INTERVIEW. “Jean-Pierre Mocky ended his career with a bang”, believes Christophe Bier

the important thing
The 2024 edition of Extrême cinéma welcomes the apostle of non-frequent art, Christophe Bier, for his carte blanche at the Cinémathèque de Toulouse, on Saturday February 17 and Sunday February 18. He will also sign his book “Obsession bis”, which brings together certain chronicles from the show “Mauvais Genre” on France Culture.

From the introduction to the book, you indicate that the nature of art is to evoke strong and unexpected emotions…

Art is not necessarily gentle or soothing. Annie Le Brun used the term “poetic violence” to illustrate the art that should force us to free ourselves from our shackles. In today's context where everything is formatted for commercial purposes, disturbing art is hard to accept. The fear of shocking leads to the censorship of certain artists, while the puritans who want to impose their views are louder than ever. Well, instead of requiring warning messages about alleged violence in a movie, for example, we should warn viewers that the movie isn't going to do anything to them. We would waste less time with warnings about movies that are too consensual.

How do you choose works or artists?

I'm talking about things I love and have known for a long time, but I'm not just highlighting my personal museum. I can also be struck by a surprising subject, like this work on petanque balls for example. The common denominator of all these topics is passion, whether it is conveyed by me or someone else through their works mentioned in my columns. It is my little pride to point out unknown things or invisible artists. I don't like the term marginal, it would mean that we have to define ourselves in relation to the norm and that is unpleasant. I prefer the underdog. I work for a small number of people and if it's hard to see a return on my columns, if I can reach a few people, that's something.
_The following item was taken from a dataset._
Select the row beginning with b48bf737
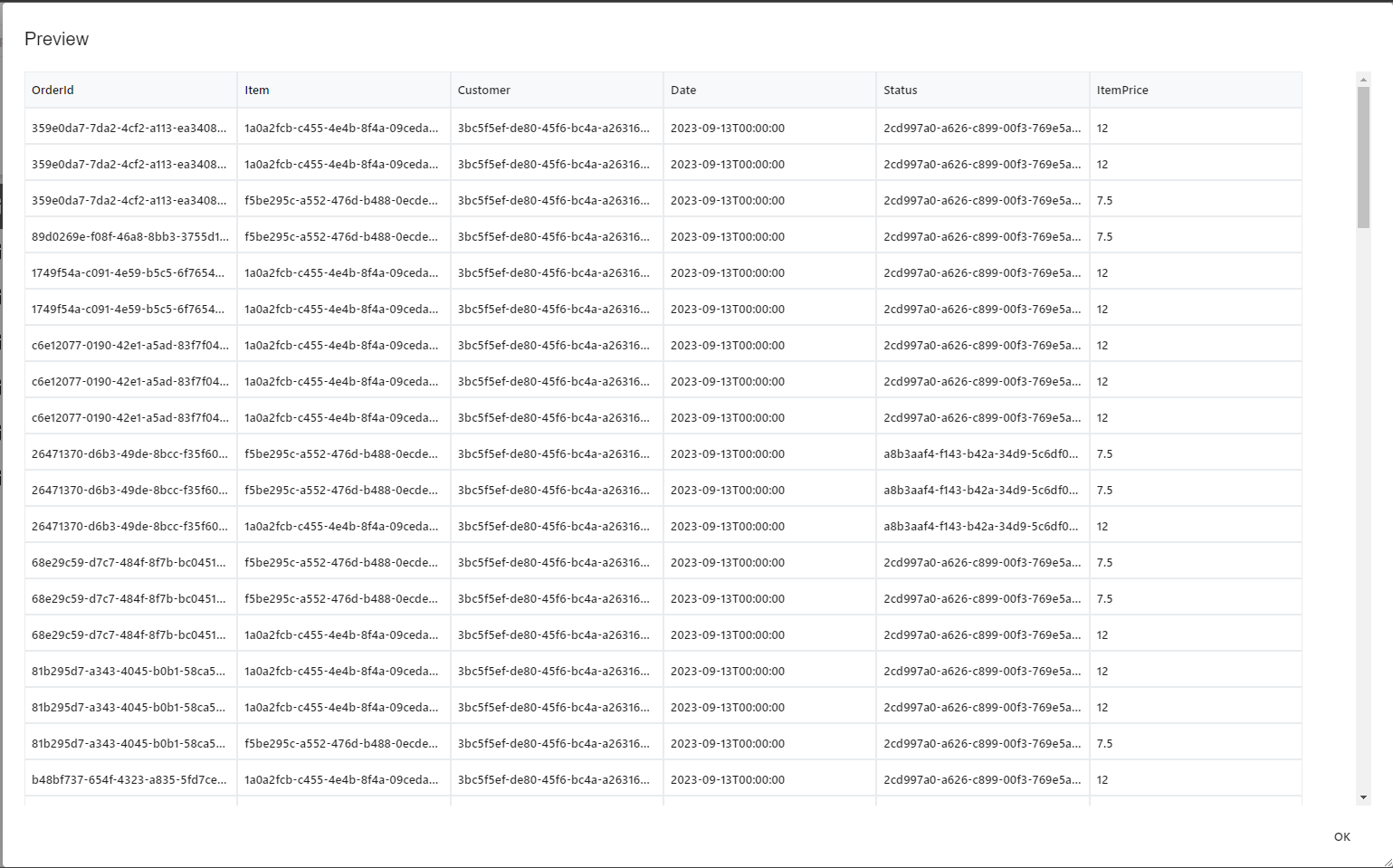Image resolution: width=1393 pixels, height=868 pixels. [130, 778]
Your carte blanche offers Jean-Pierre Mocky's latest film, “All Cops! “. How was your relationship with the director?

Mocky was the first person I wanted to work with. I loved his baroque and grotesque side and his desire to discover the poetry behind those “faces” he filmed. He considered himself a director of journalists and this is not entirely incorrect because even if he is in one, his characters remain palpable. His cinematography also has that strange side that can make us laugh to tears with its approach to spaces so that they become unsettling. With “All the cops!” » Mocky ended his career with a bang. It got very little airplay and no one seemed to believe in this movie and that's why I favor it over his classics.

Your acting career exploded first of all with Bertrand Mandic with “The Wild Boys” or more recently “Conann”.

It is very pleasant to go on tour with him. He is one of the few directors today who is not afraid of actors, unlike some filmmakers who prefer technique or a clean image behind which the actor disappears. Although his characters have to be completely designed in accordance with the aesthetic he envisions, he allows himself the opportunity to be surprised during filming. It is a very sensual cinema, where the special effects are shot in real time as much as possible.

Dedication “Obsession Encore” Saturday, February 17 at 6 p.m. Carte blanche: “Ilsa, tigress of the gulag”, Saturday, February 17, at 7 pm and “All the policemen!” », Sunday February 18 at 2 pm at the Cinémathèque de Toulouse (69, rue du Taur). Such. 05 62 30 30 10 (www.lacinemathequedetoulouse.com).